== What is needed ==
Your task is to quote the records from their first line through the line containing "Búsqueda (75, 794)", with nothing added or left out.

─── Source records

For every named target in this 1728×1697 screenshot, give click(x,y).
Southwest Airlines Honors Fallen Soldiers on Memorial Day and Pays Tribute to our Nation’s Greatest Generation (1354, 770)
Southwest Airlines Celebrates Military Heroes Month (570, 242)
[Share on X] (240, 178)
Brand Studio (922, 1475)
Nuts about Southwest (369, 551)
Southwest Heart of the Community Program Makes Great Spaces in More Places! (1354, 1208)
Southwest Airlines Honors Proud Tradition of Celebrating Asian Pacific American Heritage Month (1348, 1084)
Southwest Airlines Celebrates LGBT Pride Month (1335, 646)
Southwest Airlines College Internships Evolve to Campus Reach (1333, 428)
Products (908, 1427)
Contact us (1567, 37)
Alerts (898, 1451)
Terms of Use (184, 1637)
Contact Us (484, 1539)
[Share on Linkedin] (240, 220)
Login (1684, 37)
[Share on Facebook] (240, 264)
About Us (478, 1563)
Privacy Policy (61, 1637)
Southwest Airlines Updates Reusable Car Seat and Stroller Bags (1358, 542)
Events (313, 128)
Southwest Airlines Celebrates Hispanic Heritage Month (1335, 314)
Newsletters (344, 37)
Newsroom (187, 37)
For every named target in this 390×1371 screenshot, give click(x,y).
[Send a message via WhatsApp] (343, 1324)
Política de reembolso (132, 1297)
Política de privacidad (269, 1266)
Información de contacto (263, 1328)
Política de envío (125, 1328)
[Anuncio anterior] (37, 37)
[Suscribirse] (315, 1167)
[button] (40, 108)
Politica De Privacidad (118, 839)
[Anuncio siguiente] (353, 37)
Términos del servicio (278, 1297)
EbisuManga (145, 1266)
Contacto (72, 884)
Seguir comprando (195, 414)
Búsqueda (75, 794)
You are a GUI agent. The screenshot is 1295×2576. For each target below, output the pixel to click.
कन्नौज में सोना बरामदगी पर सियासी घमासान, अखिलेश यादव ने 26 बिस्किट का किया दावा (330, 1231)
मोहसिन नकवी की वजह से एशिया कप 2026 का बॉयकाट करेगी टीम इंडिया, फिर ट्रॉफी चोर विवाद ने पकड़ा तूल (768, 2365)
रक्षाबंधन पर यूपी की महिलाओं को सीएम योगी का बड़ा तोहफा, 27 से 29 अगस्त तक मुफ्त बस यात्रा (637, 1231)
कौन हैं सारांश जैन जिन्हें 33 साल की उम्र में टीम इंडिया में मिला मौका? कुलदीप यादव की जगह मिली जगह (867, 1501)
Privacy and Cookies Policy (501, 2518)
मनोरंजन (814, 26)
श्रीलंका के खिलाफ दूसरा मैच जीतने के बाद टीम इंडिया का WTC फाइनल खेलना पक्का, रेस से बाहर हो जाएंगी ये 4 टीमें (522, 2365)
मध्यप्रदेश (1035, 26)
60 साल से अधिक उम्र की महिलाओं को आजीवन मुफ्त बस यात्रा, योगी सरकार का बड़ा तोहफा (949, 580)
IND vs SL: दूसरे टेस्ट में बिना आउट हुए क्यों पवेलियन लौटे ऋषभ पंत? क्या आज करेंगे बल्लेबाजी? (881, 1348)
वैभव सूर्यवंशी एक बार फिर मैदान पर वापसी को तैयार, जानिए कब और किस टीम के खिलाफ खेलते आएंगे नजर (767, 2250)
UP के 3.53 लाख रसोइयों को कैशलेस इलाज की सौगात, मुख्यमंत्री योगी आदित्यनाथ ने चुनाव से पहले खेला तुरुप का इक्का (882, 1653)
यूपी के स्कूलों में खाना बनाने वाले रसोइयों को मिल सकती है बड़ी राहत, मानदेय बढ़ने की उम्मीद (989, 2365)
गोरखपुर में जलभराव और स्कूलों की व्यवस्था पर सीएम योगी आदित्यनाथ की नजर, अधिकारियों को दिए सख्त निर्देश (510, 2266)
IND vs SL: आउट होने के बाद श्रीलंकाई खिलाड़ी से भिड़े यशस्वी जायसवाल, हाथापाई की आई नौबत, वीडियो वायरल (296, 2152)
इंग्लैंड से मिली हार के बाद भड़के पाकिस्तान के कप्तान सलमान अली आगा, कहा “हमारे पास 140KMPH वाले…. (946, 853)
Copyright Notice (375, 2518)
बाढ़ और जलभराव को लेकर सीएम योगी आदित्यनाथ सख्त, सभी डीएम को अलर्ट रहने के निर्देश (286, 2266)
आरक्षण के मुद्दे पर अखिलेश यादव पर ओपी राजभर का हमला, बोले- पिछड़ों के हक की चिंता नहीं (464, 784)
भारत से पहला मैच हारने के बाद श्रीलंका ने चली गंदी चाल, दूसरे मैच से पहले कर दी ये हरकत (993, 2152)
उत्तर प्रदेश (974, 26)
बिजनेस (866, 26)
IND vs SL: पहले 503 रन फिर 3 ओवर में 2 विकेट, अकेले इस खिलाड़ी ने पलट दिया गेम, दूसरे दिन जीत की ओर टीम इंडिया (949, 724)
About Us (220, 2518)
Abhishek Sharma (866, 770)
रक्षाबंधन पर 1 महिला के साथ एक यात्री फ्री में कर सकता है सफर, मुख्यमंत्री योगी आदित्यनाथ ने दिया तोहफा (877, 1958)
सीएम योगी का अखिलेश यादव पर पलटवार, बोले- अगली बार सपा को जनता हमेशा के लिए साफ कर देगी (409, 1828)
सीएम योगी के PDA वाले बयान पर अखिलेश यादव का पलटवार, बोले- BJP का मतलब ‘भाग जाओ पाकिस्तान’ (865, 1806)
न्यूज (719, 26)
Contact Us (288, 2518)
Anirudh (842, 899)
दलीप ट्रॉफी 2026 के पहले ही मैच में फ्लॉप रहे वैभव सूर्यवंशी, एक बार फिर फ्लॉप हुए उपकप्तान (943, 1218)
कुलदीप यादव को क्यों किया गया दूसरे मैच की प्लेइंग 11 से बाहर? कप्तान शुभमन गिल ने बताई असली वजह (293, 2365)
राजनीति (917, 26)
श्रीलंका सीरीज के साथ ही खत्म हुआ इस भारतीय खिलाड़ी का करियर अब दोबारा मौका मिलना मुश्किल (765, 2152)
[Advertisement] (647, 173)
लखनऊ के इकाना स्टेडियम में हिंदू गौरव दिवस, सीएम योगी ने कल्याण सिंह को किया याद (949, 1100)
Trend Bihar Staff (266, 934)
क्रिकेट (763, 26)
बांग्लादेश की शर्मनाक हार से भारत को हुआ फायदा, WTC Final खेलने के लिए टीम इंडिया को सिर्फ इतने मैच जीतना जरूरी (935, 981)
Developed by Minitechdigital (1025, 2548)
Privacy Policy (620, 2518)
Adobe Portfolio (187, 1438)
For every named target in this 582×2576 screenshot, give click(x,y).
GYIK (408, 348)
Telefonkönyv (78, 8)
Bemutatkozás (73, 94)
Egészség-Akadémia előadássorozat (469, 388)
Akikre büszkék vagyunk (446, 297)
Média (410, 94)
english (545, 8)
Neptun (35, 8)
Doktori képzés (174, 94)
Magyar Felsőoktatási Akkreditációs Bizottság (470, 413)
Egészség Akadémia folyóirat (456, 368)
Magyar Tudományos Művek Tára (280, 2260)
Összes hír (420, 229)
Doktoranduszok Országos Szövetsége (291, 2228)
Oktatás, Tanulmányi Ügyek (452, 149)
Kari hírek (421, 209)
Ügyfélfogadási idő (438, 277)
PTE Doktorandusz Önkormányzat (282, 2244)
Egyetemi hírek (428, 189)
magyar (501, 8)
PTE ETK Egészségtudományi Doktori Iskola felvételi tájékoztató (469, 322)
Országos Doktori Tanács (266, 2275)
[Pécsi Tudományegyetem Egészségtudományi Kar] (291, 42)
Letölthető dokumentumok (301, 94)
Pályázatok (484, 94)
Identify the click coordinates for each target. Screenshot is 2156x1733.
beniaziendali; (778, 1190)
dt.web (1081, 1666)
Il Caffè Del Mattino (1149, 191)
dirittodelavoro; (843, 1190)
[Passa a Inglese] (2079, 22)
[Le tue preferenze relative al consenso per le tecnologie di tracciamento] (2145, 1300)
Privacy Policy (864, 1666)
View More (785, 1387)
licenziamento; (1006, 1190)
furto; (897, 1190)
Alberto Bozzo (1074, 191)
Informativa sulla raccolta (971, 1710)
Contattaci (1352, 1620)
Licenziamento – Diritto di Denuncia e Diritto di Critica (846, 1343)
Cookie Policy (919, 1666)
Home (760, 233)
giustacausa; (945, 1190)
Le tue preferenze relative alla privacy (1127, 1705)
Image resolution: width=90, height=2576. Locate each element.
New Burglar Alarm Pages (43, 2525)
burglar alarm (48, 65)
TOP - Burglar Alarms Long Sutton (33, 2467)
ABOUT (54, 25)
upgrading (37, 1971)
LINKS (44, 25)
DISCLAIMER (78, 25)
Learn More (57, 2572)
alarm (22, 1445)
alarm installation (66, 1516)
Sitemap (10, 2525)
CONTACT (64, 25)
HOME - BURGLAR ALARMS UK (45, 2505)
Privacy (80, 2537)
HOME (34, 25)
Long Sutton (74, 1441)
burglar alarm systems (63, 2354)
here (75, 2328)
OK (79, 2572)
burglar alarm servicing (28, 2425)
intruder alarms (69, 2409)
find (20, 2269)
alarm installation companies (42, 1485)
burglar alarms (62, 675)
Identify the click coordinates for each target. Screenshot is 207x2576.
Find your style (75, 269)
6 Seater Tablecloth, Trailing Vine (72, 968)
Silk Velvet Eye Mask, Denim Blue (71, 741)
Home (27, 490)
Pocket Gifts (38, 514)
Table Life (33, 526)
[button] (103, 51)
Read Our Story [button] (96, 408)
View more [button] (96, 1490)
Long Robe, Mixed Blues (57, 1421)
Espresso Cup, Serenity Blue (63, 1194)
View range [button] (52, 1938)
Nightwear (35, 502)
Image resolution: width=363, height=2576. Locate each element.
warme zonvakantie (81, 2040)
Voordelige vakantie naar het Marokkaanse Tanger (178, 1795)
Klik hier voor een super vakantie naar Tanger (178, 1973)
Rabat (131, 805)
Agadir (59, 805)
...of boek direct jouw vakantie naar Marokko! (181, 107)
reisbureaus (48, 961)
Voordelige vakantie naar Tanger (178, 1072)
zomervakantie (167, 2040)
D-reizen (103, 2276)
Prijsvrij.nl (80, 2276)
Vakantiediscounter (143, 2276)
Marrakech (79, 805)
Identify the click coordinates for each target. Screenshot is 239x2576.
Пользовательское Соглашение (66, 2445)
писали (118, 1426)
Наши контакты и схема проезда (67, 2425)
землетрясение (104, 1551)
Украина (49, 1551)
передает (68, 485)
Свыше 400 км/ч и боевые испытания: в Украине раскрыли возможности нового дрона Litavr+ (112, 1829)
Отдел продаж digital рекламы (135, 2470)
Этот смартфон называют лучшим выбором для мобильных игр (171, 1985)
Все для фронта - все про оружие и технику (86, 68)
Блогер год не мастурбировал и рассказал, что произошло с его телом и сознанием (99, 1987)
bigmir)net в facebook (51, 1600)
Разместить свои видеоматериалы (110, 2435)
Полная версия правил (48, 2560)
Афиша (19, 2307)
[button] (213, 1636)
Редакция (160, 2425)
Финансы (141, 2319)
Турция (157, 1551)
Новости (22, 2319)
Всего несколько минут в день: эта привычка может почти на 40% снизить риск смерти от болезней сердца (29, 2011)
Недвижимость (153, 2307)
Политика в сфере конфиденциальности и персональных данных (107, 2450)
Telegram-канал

──────

== Task response ==
For every named target in this 1728×1697 screenshot, give click(x,y).
Southwest Airlines Honors Fallen Soldiers on Memorial Day and Pays Tribute to our Nation’s Greatest Generation (1354, 770)
Southwest Airlines Celebrates Military Heroes Month (570, 242)
[Share on X] (240, 178)
Brand Studio (922, 1475)
Nuts about Southwest (369, 551)
Southwest Heart of the Community Program Makes Great Spaces in More Places! (1354, 1208)
Southwest Airlines Honors Proud Tradition of Celebrating Asian Pacific American Heritage Month (1348, 1084)
Southwest Airlines Celebrates LGBT Pride Month (1335, 646)
Southwest Airlines College Internships Evolve to Campus Reach (1333, 428)
Products (908, 1427)
Contact us (1567, 37)
Alerts (898, 1451)
Terms of Use (184, 1637)
Contact Us (484, 1539)
[Share on Linkedin] (240, 220)
Login (1684, 37)
[Share on Facebook] (240, 264)
About Us (478, 1563)
Privacy Policy (61, 1637)
Southwest Airlines Updates Reusable Car Seat and Stroller Bags (1358, 542)
Events (313, 128)
Southwest Airlines Celebrates Hispanic Heritage Month (1335, 314)
Newsletters (344, 37)
Newsroom (187, 37)
For every named target in this 390×1371 screenshot, give click(x,y).
[Send a message via WhatsApp] (343, 1324)
Política de reembolso (132, 1297)
Política de privacidad (269, 1266)
Información de contacto (263, 1328)
Política de envío (125, 1328)
[Anuncio anterior] (37, 37)
[Suscribirse] (315, 1167)
[button] (40, 108)
Politica De Privacidad (118, 839)
[Anuncio siguiente] (353, 37)
Términos del servicio (278, 1297)
EbisuManga (145, 1266)
Contacto (72, 884)
Seguir comprando (195, 414)
Búsqueda (75, 794)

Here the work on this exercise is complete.